Having a top-two primary makes it critical that each party have a very strong, single candidate on the ballot in the June primary otherwise there could be 2 candidates from the same party on the general ballot in November. This could keep many voters away from the general election if they feel their party is not on the ballot and then down ballot issues fall to a minority party winning. This is why many Democrats in my state feel that the Endorsement process is an important step in the voting process. There are many Democrats who disagree with this strategy and that’s their right to disagree. I would love to see a more direct path for candidates to run and the population at large to vote directly. We don’t currently have that system. The system we have has evolved over years of election cycles and will continue to evolve, that’s democracy. After the ballots were counted many candidates were disappointed, discouraged and angry as were their supporters.
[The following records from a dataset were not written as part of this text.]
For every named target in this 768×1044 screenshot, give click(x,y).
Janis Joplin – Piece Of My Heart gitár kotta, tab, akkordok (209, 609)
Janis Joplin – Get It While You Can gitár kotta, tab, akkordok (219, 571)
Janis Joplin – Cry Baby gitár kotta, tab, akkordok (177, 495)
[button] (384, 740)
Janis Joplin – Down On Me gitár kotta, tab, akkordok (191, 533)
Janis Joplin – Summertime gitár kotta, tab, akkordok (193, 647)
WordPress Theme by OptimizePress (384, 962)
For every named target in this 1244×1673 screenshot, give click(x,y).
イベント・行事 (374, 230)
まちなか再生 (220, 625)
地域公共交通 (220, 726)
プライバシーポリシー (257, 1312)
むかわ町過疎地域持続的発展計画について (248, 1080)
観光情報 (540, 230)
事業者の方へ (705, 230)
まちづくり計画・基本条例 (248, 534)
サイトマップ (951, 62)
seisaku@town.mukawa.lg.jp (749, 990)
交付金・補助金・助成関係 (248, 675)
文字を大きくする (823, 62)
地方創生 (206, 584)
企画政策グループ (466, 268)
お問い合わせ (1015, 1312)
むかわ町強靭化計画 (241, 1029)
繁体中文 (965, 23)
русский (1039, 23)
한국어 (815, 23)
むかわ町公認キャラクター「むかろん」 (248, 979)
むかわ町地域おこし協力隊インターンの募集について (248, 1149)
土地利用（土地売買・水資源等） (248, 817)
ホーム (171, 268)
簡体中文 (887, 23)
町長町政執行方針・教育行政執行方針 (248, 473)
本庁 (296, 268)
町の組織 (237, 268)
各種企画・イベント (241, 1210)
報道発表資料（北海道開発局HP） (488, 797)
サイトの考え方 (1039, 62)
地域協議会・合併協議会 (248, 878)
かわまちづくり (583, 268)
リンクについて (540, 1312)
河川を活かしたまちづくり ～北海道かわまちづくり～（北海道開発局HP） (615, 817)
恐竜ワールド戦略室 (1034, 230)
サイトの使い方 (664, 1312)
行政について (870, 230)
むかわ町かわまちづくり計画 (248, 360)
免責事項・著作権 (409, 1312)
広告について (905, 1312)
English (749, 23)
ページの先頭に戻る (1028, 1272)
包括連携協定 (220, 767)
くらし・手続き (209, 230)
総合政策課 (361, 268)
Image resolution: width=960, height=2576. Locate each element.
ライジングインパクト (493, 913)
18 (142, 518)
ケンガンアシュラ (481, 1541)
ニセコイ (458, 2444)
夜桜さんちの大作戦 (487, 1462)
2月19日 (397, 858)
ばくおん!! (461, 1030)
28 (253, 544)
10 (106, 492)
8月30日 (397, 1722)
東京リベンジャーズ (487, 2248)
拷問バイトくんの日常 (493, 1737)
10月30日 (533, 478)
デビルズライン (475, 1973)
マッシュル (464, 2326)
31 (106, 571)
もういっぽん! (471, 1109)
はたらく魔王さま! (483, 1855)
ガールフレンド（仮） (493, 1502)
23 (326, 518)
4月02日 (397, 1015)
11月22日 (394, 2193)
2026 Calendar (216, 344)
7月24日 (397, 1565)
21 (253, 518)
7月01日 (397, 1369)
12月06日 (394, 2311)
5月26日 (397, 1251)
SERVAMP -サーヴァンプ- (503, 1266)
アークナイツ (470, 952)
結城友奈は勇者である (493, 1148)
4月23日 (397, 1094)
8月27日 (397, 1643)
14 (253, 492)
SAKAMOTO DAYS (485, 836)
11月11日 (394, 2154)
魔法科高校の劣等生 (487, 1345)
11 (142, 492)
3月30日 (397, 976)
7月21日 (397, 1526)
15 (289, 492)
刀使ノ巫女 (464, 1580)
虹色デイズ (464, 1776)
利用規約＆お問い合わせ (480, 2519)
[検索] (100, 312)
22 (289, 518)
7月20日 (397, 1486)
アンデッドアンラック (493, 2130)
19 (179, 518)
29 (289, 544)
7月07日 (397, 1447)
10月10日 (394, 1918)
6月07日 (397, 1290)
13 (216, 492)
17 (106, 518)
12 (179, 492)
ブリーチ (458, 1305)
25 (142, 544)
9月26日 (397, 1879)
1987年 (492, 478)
Despite what you may have seen on social media, there were NO physical altercations. NONE. ZIP. NADA. Let’s move on. That’s why part of this title is ‘Not What You Read on Social Media’.

A part of the process written in the Bylaws allows losing candidates to contest the results- they may petition ALL delegates at the convention, even delegates not in their counties or districts. They must get 300 votes by 11 pm of the day of the voting. They may canvass delegates AND the winning party may also canvas delegates. This is what happened for 3 of the races, my district was one. Only 1 of the 3 districts attempting to get a petition to contest were able to get the 300 by 11 pm. Yes, the team (my district) that arrived at 11:02 was turned away. It’s in the rules- 11:00 pm. When should we allow people to turn in petitions after 11:00 pm? You can see that in order to be fair they also have to be strict. The 45th district vote was brought to the convention floor the following morning. At that time, per bylaws, each candidate and their supporters had a specified time to plead their case. At the end of that time the entire floor of delegates voted by aye or nay and the original vote to endorse was left to stand as it was, no change. I was there, I participated, I saw it, and I witnessed it. Some in social media are not commenting accurately but perhaps we all see what we want to see, myself included.

It’s acceptable to debate, argue and get frustrated, it happens in all kinds of groups, not just political groups. I often tell people, politics is my form of sports. I have seen heated and angry debates among sports fans and they too must abide by team and league rules. What should not be acceptable is lying and the spread of fake news, especially spreading untrue rumors about delegates. We work hard as delegates and we don’t get paid, not a dime. We attend conventions on our nickels and dimes. We spend hours in our communities attending meetings and events. We do research and take notes. When we get to convention we should have a pretty good idea on who we are voting for and why or we should not be delegates.

If the public doesn’t like the results then here is what I would say to those who don’t like the system: “Show up.” Join your local clubs and central committees, attend events and speeches and fund raising drives. Become a dues paying member of your local club, don’t just write nasty posts on twitter and Face Book- participate in person. That’s how Democracy works- we show up. How do delegates get to be delegates? They participate and are dues paying members. Delegates are voted for at Central Committee meetings and Club meetings- your local community selected the delegate to represent you. If you don’t like how they represented you- show up. Volunteer to be a delegate yourself. It’s really easy to attend and does not require previous political experience- you just have to have the desire to participate and use your voice and vote to change who is chosen to run, change the Bylaws you don’t think are fair. The Bylaws were written by people just like YOU, people who didn’t like what they saw and showed up. They go to conventions and caucuses and they make motions to change things, re-write old rules, and add new rules. It’s US, you and me, that make the rules, NOT the upper elite. It is delegates who make write the Bylaws. If you don’t like what you see- SHOW UP.

The game played out according to the rules. We can fix the game later. For now, let's unite and win the institutional power we need to achieve the goals we all agree on.